11 Responses to “Mr. Soul-Buffalo Springfield”

  • I have to admit, my husband is a huge Neil Young fan and I never got it until I heard this song-like Bob Dylan, I respected his ability, sure, but I just didn’t like his singing. However this song rocks harder than the Hope Diamond, and the lyrics are fantastic-who else can put the word “plaster” in and have it work?

  • EXACTLY. I really think Steven Stills either just ate someone’s liver or left someone at the altar after having emptied their bank account. He reminds me of the Brad Pitt character in “Thelma and Louise”

  • Maybe he ate David Crosby’s liver. Crosby got a new one not too long ago.

    Maybe the greatest live musical moment I ever saw was when Neil was a surprise guest during a Springsteen/REM MoveOn concert (shortly before the Election of Doom). After a cover of “All Along the Watchtower” that I thought couldn’t be topped, he launched into an extended “Rockin’ in the Free World” that left Bruce and Michael Stipe just standing there, watching and shaking their heads.

    Ah the good old days. When I still had hope.

  • See the cynical oh so cool Mr. Soul just says f*** off to everyone while the “Rocking int he Free World” wears its heart on its sleeve, so the coolios act all embarrassed and then Bush ends up president, because someone didn’t like Al Gore’s jeans. Sigh. The road to hell is paved by people afraid to be sincere. Hence Mr. Soul trumps RITFW, but not with the approval of the angels.

  • I don’t know that I agree with you, PP. I think the song tells us that seeing fame as a marker of worth and allowing it to change one’s inner self will only end in destruction of the self. At least that’s the way I always took it.

  • That’s what it might really mean, but what I mean is that the presentation is not like Celine singing “BE TRUE TO YOURSELF! LET’S HUG!” It’s opacity and craftiness render it more implied than in your face a la Rocking in the Free World. I think that’s what I was trying to say. Becuase in Mr. Soul, it’s abotu not changing but from what is unclear- he could be saying stay “a serial killer”, or be true to your inner arsonist, right?

  • It’s autobiographical, so he’s telling listeners to be true to their inner Neil, and to therefore keep on rocking in the free world because it’s better to burn out than fade away. Or something.

  • I don’t know, when I saw him play it I think it meant Bush is a wanker.

  • Trans baby, Trans!

    Actually, I like Buffalo Springfield.
    Even the Steven Stills stuff.
    Though I do get annoyed that whenever a lame-ass film director feels the need to set a “’60’s sort of vibe, man”, they pull out For What Its Worth. However, I suppose this is redeemed by my vague memory of the Muppets singing along to it once.

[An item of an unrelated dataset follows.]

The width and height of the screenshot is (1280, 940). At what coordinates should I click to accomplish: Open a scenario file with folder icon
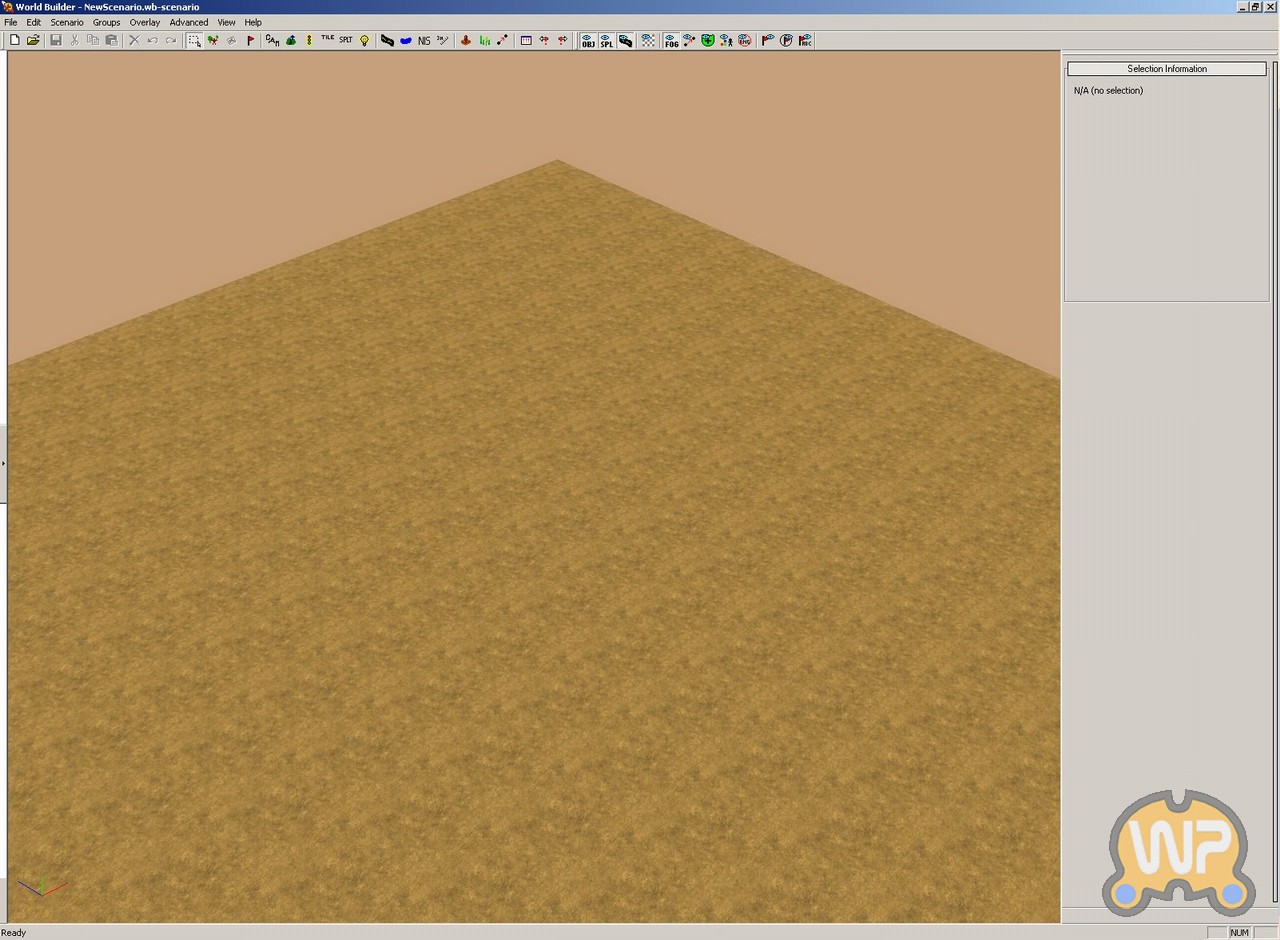(33, 40)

    Anyhow, back to Neil – Burned is a great song, Out of My Mind and Broken Arrow are oddly affecting too. As are his first couple albums (particularly Everybody Knows this is Nowhere). Then he starts to meander into lame territory a bit – fucking Sugar Mountain, This Songs for You, that odd ’50’s album that no one bought, and Trans for example – but always ambles back and makes something decent when you least expect it.

    Killer sideburns too.

    If Neil Young didn’t exist man would have to invent him.

  • Also note Mr. Soul’s similarity to Satisfaction.

  • I have always felt there was a certain driving affinity between the two songs, but for some reason I have a different feeling about Mr. Soul, I think the Neilness obliterates any relationship. I would say Mr. Soul comes off as more committed even with the Robby Krieger-esque jammy bit.

    I need to investigate like a million of those albums. That or forclose on garage de shingles.